MATERIAL FOR THIS EXERCISE
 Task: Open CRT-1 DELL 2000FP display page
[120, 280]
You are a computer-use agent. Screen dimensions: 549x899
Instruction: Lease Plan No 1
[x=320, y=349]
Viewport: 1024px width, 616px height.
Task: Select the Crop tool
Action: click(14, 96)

TASK DIRECTIONS
Repeat each entry above, keeping every word exact.

ANSWER BELOW
 Task: Open CRT-1 DELL 2000FP display page
[120, 280]
You are a computer-use agent. Screen dimensions: 549x899
Instruction: Lease Plan No 1
[x=320, y=349]
Viewport: 1024px width, 616px height.
Task: Select the Crop tool
Action: click(14, 96)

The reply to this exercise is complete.